• Exercices à faire
A – Répondez aux questions suivantes sur l'extrait consacré à la précarité alimentaire.
(i) Selon l'extrait, quand le pauvre mange-t-il ?
(ii) Quelles deux mesures de restauration collective l'extrait cite-t-il ?
(iii) Quel nom l'extrait donne-t-il au lieu où « l'on ne mâche qu'à vide » ?
B – Poursuivez l'extrait sur la précarité alimentaire après sa dernière phrase.

D’autre part : Lutter contre la précarité alimentaire

 

Le riche mange quand il a faim, le pauvre quand il a de quoi.

Les riches aiment les prix bas, les pauvres en ont besoin.

La restauration collective est donc un bon levier : « petit déjeuner gratuit » aux écoliers des quartiers défavorisés, « cantine à un euro » dans les écoles, sont – parmi d’autres - de bonnes mesures débouchant sur une augmentation du nombre de gastro-mômes, obligeant les collectivités territoriales à pousser les murs des réfectoires et à embaucher du personnel.

Cependant, dans le « couloir de la pauvreté », où l’on ne mâche qu'à vide, rien n’est simple.

L'évocation d’un cas exemplaire peut dispenser d'un recensement exhaustif.

• Informations
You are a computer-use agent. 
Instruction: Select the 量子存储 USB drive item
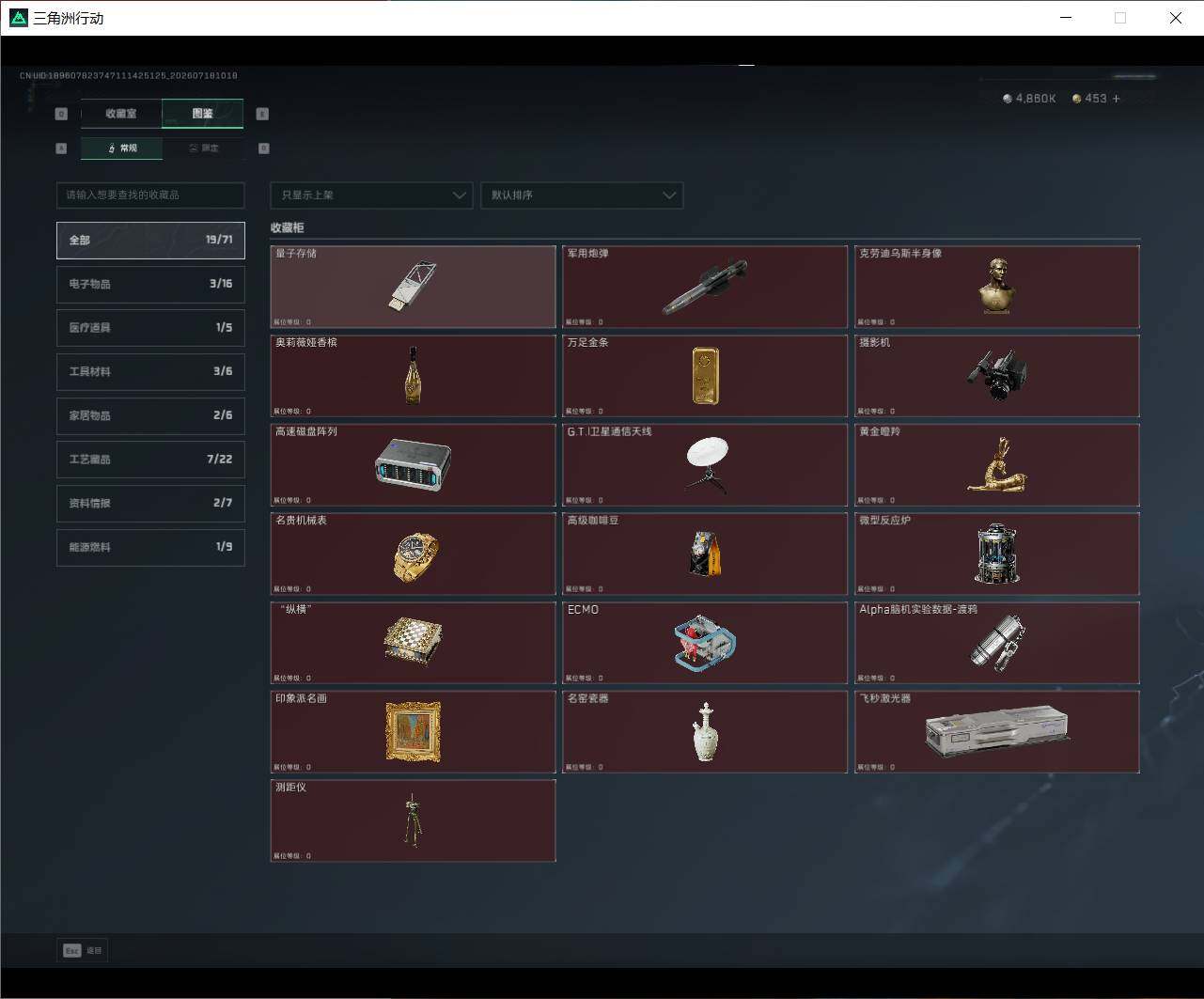click(x=413, y=287)
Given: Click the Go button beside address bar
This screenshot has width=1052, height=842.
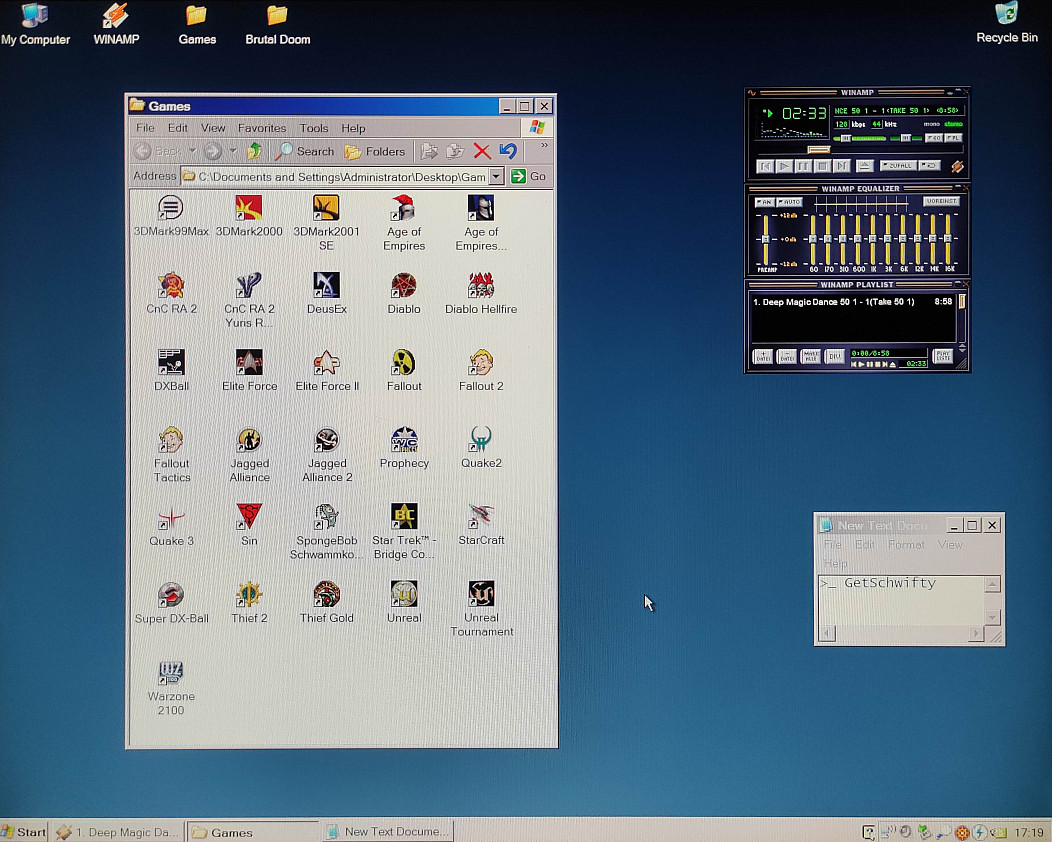Looking at the screenshot, I should tap(529, 177).
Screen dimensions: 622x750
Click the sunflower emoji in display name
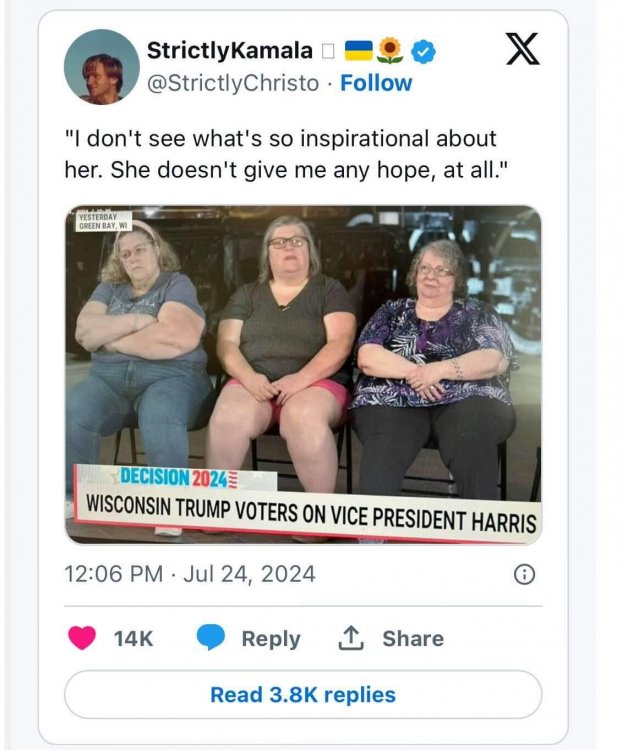tap(390, 51)
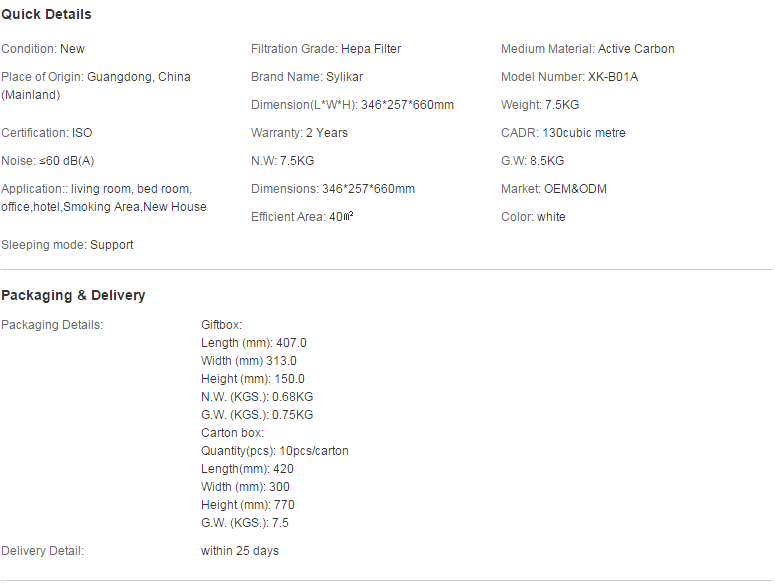Click the Place of Origin Guangdong entry
Image resolution: width=775 pixels, height=588 pixels.
tap(96, 86)
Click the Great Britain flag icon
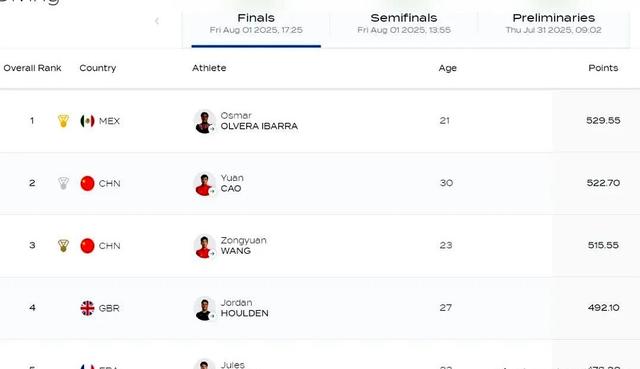The width and height of the screenshot is (640, 369). [x=87, y=308]
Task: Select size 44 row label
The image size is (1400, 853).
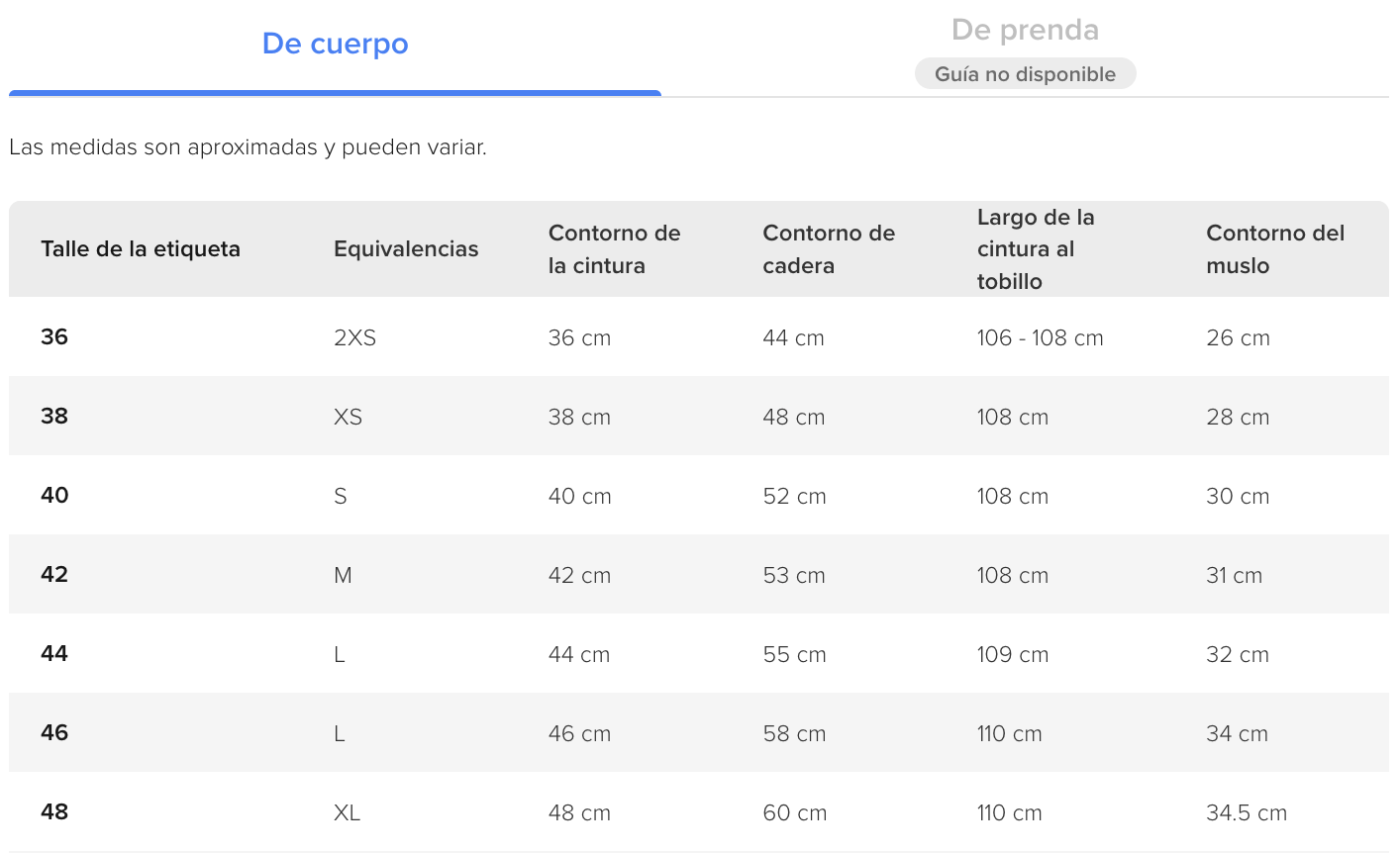Action: click(54, 654)
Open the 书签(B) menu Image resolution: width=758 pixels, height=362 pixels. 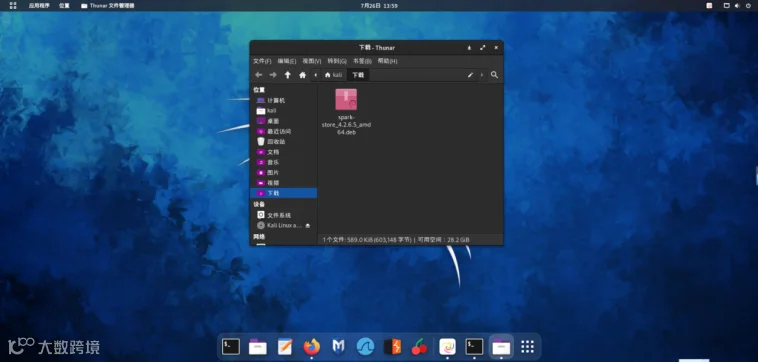point(362,61)
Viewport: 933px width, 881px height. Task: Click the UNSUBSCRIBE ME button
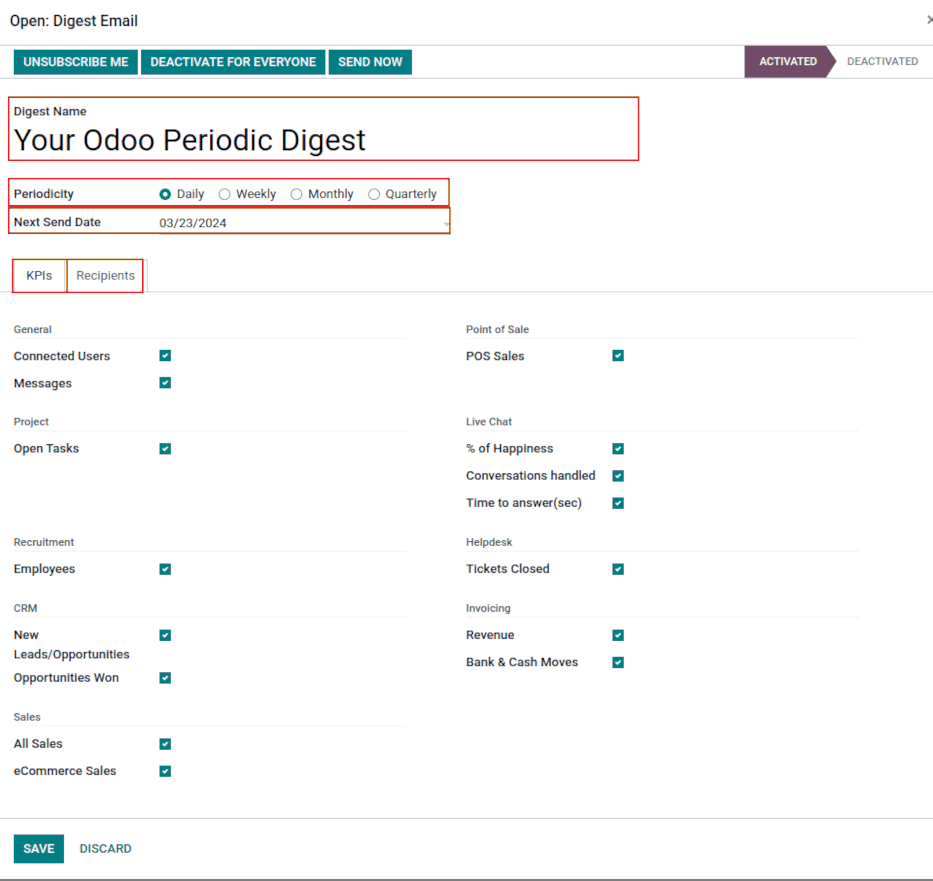(x=75, y=61)
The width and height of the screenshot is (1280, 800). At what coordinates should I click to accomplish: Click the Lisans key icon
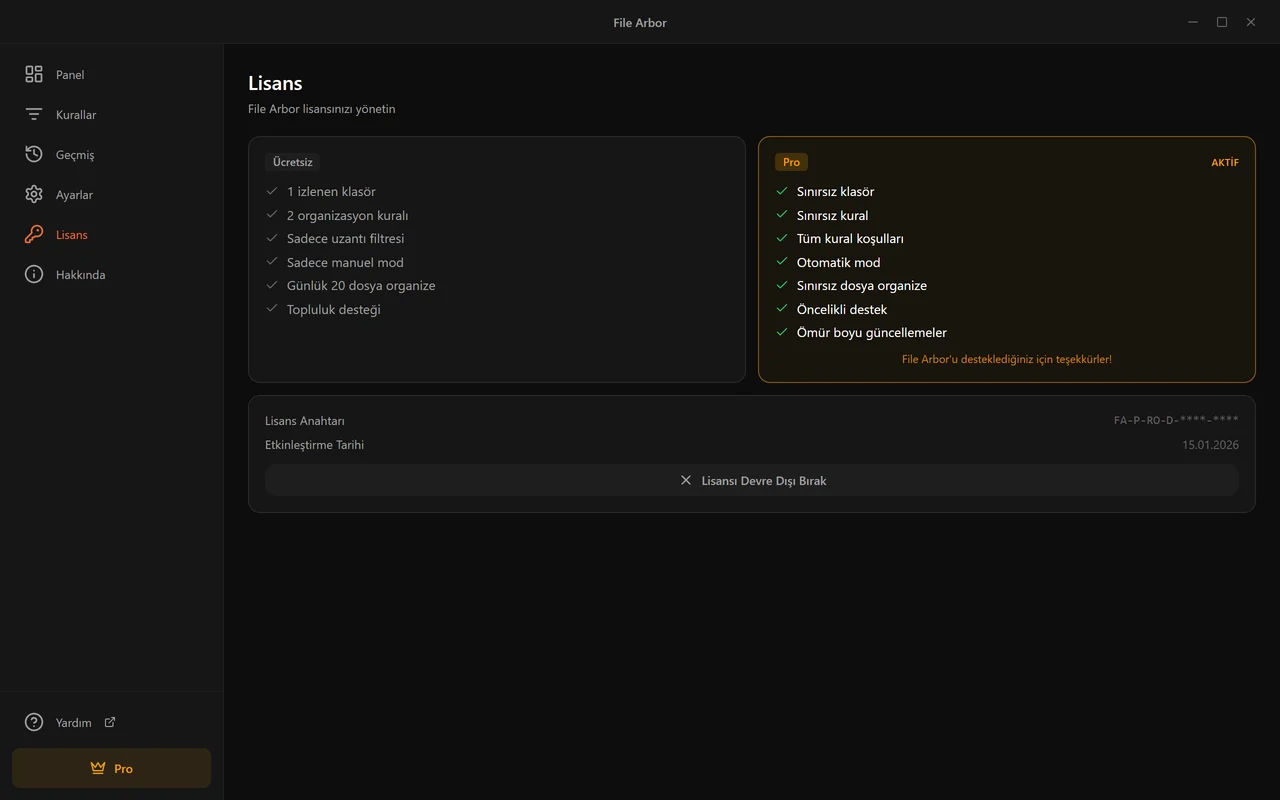34,234
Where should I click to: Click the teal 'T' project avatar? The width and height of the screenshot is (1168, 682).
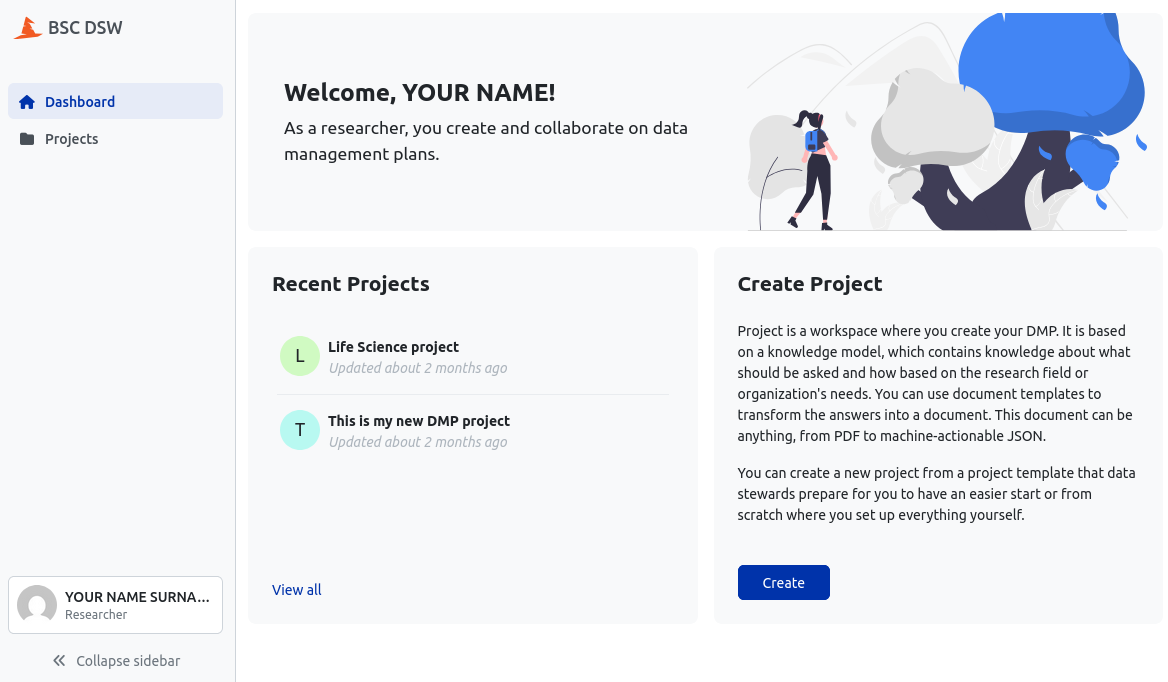pyautogui.click(x=299, y=430)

• Réponses par exercice
A –
(i) Quand il a de quoi.
(ii) Le « petit déjeuner gratuit » aux écoliers des quartiers défavorisés et la « cantine à un euro » dans les écoles.
(iii) Le « couloir de la pauvreté ».

B –
Exemple : Resto du cœur : allez manger ailleurs

 

Il y a peu (25 oct. 2012), alors que le froid s’installait doucement dans la capitale, la Cour d’appel de Paris a jugé que l’activité des Restos du cœurpouvait créer un trouble de voisinage. L’Association est judiciairement expulsée d’un local situé dans un immeuble d’habitation mis à sa disposition par la municipalité. Les résidents s’étant plaints des troubles occasionnés. Consternation dans la restauration collective caritative. Mais un juge est un juge, un homme réfugié derrière les lois. Si sévère parfois, qu’il punirait le brouillard s’il le surprenait en train de se dissiper.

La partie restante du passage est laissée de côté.